*** TEXTE CHOISI ***

Viser l’exploitation du savoir et non seulement de l’avoir

Comme c’est le cas pour tous les signataires du Manifeste des 13 Étonnés, notre démarche qui permet de réactiver un processus qui pourrait permettre l’émergence d’un Plan numérique pour le Québec m’a mobilisé et encore plus impliqué dans notre vision d’un avenir prospère pour le Québec. Mais il n’y aura pas de plan ni même de future société québécoise basée sur le numérique si l’on ne relève pas à mon avis deux grands défis auxquels font face les entreprises et ensuite leurs employés.

D’une part, il faut que nous cessions de penser que le développement économique du Québec et donc de notre prospérité passe nécessairement par l’exploitation traditionnelle de ses ressources naturelles. Nous ferions beaucoup mieux collectivement si l’on alignait ce développement vers les nouvelles technologies et entreprises numériques, vers l’exploitation du savoir et non plus seulement de l’avoir.

On parlait encore jusqu’à tout dernièrement de développer les ressources naturelles comme on le faisait dans les années 50 ou 60. Brader nos ressources pour que d’autres en fassent des produits et des profits de la nouvelle économie ? Quel poids aura le Québec face à des géants comme les États-Unis, l’Europe, la Chine, l’Inde, la Russie ou le Brésil ? Pourtant, le Québec occupe une position stratégique, des créneaux que nous pourrions occuper si nous ne dormions pas collectivement au gaz comme c’est le cas actuellement.

*** MATÉRIEL PRÉSENTÉ ***

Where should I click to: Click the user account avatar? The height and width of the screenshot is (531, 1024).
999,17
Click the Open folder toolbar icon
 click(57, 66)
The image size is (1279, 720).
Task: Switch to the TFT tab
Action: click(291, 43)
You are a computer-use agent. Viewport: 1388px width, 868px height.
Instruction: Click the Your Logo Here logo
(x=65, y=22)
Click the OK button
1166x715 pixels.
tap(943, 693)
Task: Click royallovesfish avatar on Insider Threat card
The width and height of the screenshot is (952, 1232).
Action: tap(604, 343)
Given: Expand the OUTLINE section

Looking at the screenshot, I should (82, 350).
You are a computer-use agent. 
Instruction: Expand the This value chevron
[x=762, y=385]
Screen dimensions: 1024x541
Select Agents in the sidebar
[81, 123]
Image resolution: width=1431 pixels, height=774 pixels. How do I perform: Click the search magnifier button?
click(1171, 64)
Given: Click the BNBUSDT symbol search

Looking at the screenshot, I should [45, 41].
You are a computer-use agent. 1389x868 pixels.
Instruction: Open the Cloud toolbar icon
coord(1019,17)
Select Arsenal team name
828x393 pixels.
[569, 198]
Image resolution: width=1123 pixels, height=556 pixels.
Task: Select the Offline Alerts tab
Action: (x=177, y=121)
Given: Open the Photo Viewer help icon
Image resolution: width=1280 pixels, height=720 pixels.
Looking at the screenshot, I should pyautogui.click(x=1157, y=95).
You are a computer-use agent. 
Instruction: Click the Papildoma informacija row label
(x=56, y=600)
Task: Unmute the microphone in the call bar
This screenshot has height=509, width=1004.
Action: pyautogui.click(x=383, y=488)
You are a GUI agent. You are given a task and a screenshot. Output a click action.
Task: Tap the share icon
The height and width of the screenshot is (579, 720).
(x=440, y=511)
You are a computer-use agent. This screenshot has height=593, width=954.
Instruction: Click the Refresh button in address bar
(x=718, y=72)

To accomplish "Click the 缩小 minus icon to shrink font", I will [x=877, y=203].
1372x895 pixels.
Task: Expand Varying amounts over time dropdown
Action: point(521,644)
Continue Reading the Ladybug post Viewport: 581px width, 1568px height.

***

* **CONSIGNES**:
1. Reproduisez le passage du texte choisi qui s'ouvre sur les mots contenant « On parlait encore » et se termine par « le cas actuellement. ».
2. Selon le texte choisi, à quelles décennies renvoie la manière de développer les ressources naturelles dont on parlait encore tout dernièrement ?
Les lignes n'ont aucun lien avec le texte choisi.

* **RÉSULTATS OBTENUS**:
1.
On parlait encore jusqu’à tout dernièrement de développer les ressources naturelles comme on le faisait dans les années 50 ou 60. Brader nos ressources pour que d’autres en fassent des produits et des profits de la nouvelle économie ? Quel poids aura le Québec face à des géants comme les États-Unis, l’Europe, la Chine, l’Inde, la Russie ou le Brésil ? Pourtant, le Québec occupe une position stratégique, des créneaux que nous pourrions occuper si nous ne dormions pas collectivement au gaz comme c’est le cas actuellement.

2. Aux années 50 ou 60.